Exercise task: Please retype the records from the line with "Viewport: 806px width, 369px" up to and including the line with "tap(503, 190)", leaving the pictures out of your answer.

Input rows:
------------------------------------------------------------------------
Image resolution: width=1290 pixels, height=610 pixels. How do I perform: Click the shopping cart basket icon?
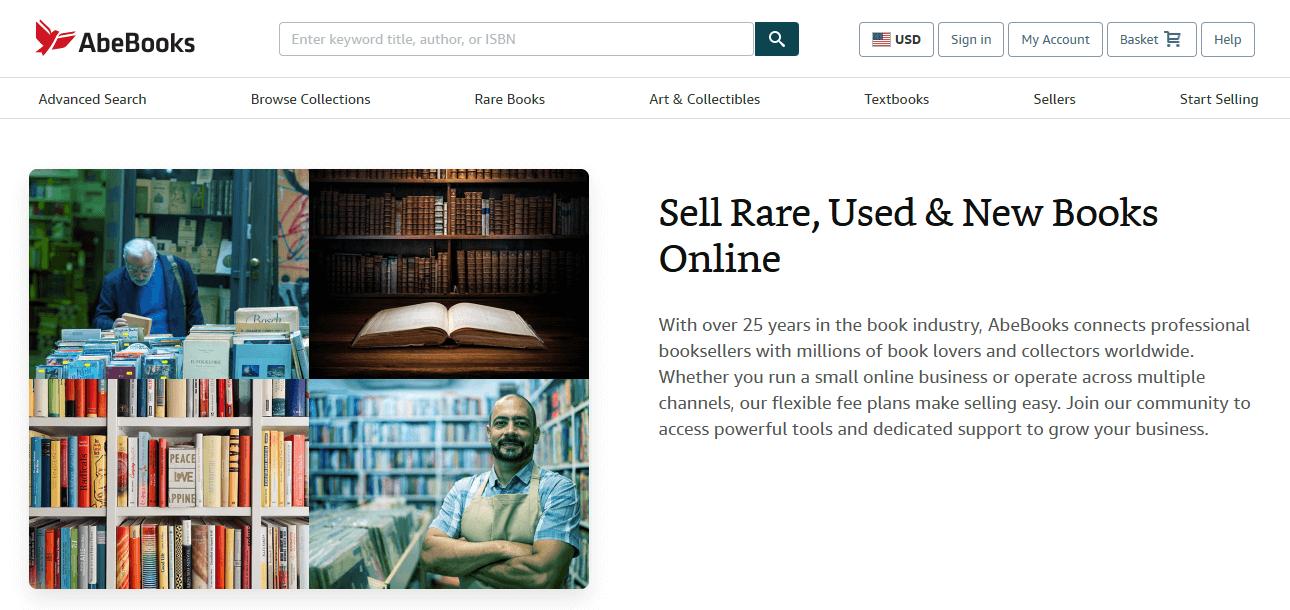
------------------------------------------------------------------------
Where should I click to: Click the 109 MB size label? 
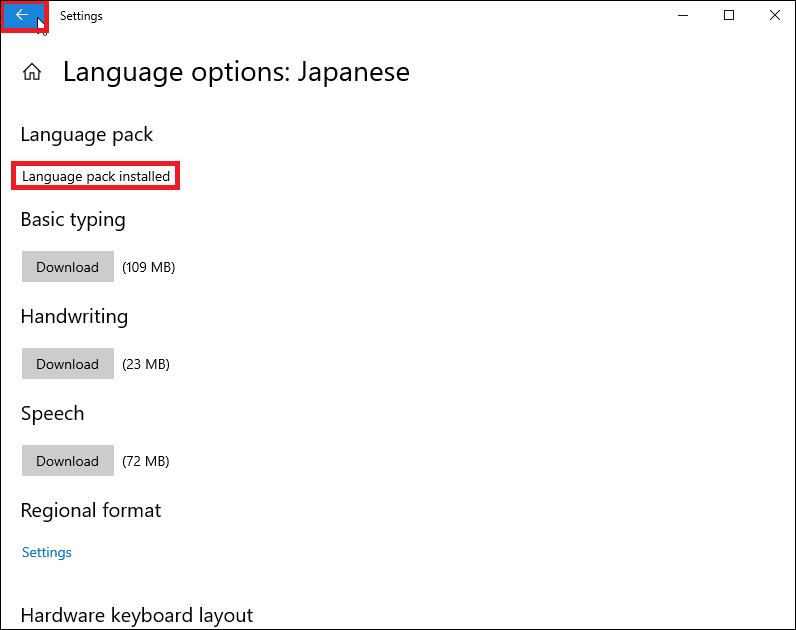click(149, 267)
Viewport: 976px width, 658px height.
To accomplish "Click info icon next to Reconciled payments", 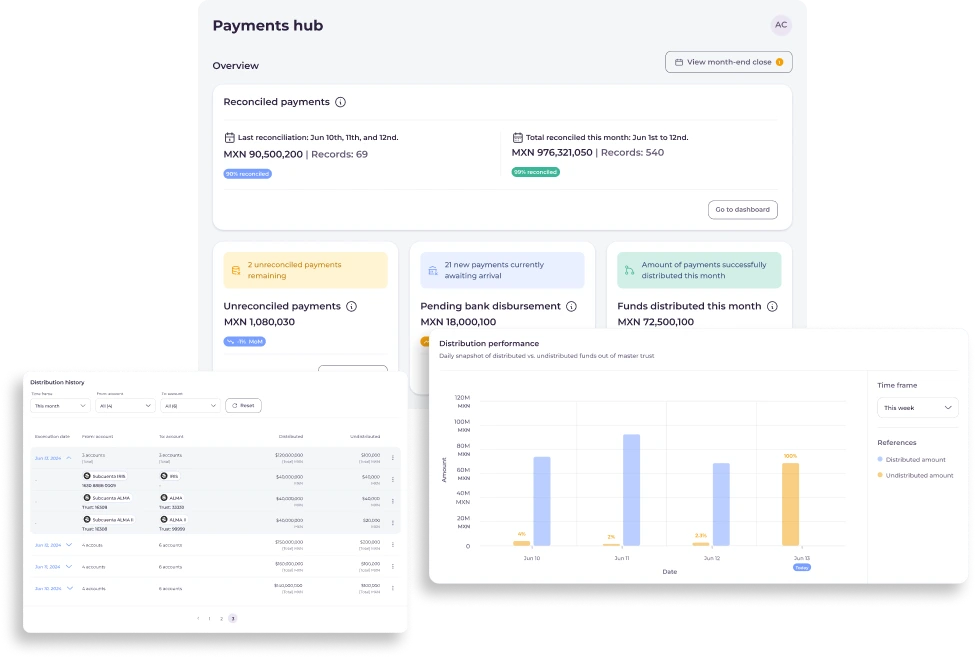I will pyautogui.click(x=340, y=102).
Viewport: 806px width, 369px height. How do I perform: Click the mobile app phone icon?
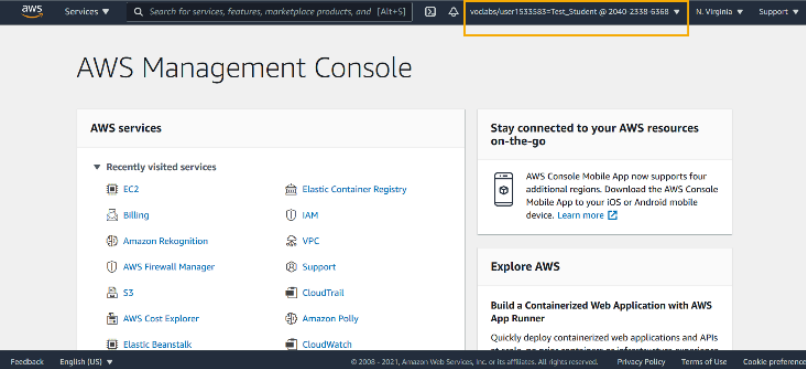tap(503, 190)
------------------------------------------------------------------------
Result of this exercise:
Viewport: 806px width, 369px height. How do I perform: Click the mobile app phone icon?
tap(503, 190)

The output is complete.